Things like trauma, fall, sudden stretching of a contracted muscle (lifting) or repeated activity/exposure may produce pressure, pinching, cutting, tearing, vibrating, loading, twisting, or stretching that may result in damage/tearing of soft tissues. Damage, resulting in small amounts of cell death, produces inflammation which irritates nerve endings, causing pain. Additionally, when soft tissues suffer either acute or repetitive injury, there is a disruption in blood flow the local tissue. Since blood supplies food and oxygen to all cells, injury is associated with a local “energy crisis” in the cells/tissues. In muscle, energy from blood is needed to both “link up” muscle fibers to create contraction, and to “unlink” muscle fibers for muscle relaxation. When there is decreased blood flow, contracting muscle fibers may fail to “unlink” and prolonged contraction (spasm) may ensue. This prolonged contraction, in turn, slightly crushes blood flow to the same area of affected muscle, exacerbating the problem. According to Travell and Simmons, this how trigger points form. Muscles with trigger points—the tight knots and bands that may be found in muscles, including those of the low back—are often abnormally shortened, with the increased tone and tension associated with spasm.

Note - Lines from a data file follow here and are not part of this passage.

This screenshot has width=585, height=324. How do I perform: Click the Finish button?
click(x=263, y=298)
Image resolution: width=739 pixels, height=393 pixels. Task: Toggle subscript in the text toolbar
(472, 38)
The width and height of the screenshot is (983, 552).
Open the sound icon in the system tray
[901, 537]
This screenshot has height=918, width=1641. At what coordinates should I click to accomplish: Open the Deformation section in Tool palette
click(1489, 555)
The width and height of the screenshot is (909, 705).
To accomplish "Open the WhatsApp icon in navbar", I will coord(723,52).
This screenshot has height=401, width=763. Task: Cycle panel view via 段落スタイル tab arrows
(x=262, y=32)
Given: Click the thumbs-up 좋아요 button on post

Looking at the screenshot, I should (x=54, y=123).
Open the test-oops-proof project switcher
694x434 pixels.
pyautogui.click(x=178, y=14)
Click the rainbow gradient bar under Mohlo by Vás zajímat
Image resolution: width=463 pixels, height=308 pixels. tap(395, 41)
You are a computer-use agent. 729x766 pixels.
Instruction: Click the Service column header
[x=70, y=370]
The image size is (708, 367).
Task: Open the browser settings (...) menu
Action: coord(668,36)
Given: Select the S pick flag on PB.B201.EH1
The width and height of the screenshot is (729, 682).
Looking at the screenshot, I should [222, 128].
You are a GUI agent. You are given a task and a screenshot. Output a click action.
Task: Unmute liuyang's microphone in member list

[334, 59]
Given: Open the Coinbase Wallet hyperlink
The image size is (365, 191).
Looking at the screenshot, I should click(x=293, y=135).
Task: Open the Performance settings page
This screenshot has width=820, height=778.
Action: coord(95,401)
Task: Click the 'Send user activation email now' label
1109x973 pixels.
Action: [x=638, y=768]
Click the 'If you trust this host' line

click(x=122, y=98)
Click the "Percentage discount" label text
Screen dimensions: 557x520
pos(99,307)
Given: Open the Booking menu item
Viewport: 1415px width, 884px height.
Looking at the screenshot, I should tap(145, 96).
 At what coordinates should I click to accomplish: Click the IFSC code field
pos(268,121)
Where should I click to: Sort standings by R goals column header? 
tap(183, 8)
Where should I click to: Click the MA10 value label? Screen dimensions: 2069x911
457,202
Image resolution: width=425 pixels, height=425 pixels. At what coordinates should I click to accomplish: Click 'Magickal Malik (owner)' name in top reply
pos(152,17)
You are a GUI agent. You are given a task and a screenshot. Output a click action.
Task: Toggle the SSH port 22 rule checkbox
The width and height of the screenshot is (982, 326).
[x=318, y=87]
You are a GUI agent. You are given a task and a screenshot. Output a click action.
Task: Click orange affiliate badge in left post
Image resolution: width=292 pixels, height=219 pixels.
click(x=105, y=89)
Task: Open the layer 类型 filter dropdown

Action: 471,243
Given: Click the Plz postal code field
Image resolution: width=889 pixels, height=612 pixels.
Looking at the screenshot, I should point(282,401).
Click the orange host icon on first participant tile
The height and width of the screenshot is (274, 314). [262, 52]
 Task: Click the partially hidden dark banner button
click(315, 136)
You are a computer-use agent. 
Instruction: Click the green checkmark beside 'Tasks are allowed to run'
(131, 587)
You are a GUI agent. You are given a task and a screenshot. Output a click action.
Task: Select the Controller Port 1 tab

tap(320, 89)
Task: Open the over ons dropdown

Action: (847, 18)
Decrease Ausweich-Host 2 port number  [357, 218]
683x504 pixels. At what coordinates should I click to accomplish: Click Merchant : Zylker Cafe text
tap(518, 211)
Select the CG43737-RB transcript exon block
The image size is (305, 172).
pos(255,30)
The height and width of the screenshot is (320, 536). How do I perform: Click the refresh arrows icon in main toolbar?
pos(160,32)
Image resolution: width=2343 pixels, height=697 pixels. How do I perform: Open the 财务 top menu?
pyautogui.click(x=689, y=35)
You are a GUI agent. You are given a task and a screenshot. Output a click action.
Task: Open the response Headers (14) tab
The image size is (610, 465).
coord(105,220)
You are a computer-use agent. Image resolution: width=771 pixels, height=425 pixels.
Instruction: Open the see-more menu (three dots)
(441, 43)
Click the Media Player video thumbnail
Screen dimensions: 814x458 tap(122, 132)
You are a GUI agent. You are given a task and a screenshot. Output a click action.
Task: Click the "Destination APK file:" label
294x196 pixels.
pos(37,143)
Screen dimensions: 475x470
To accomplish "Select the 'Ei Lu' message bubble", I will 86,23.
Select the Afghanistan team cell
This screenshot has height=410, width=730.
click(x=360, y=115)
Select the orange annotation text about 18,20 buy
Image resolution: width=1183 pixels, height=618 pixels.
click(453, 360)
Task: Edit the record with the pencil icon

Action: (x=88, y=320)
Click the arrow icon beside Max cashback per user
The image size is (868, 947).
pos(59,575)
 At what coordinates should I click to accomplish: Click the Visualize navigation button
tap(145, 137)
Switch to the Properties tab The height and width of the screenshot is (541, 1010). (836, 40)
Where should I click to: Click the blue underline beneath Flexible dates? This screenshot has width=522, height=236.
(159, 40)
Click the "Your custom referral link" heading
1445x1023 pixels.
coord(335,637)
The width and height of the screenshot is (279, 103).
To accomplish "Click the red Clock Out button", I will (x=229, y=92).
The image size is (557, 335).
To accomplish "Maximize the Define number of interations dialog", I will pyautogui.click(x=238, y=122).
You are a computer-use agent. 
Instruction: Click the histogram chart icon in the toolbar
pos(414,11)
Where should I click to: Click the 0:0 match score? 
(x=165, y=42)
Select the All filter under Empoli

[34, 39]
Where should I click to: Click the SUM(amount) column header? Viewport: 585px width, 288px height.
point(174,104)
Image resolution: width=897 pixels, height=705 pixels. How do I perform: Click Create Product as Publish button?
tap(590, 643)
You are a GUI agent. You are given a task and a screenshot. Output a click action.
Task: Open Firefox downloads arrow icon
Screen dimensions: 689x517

For more about trigger points and muscle spasm, click here.
In the in the back and in spine, there also tendons (connections between muscle and bone) and ligaments (connections from bone to bone). Injury or tears (large or small) to tendons or ligaments can produce the same appropriate or inappropriate inflammation and or/pain signaling to the brain. Scar tissue, the result of inflammation, may tighten or loosen tendons or ligaments. The low back needs to remain upright, against gravity, and therefore needs support. Tendons and ligaments are part of the low back’s support system. If tendons and ligaments loosen or tear, the back may lose needed support. This instability then allows gravity to worsen the wear and tear forces on the low back, thus increasing inflammation and/or pain.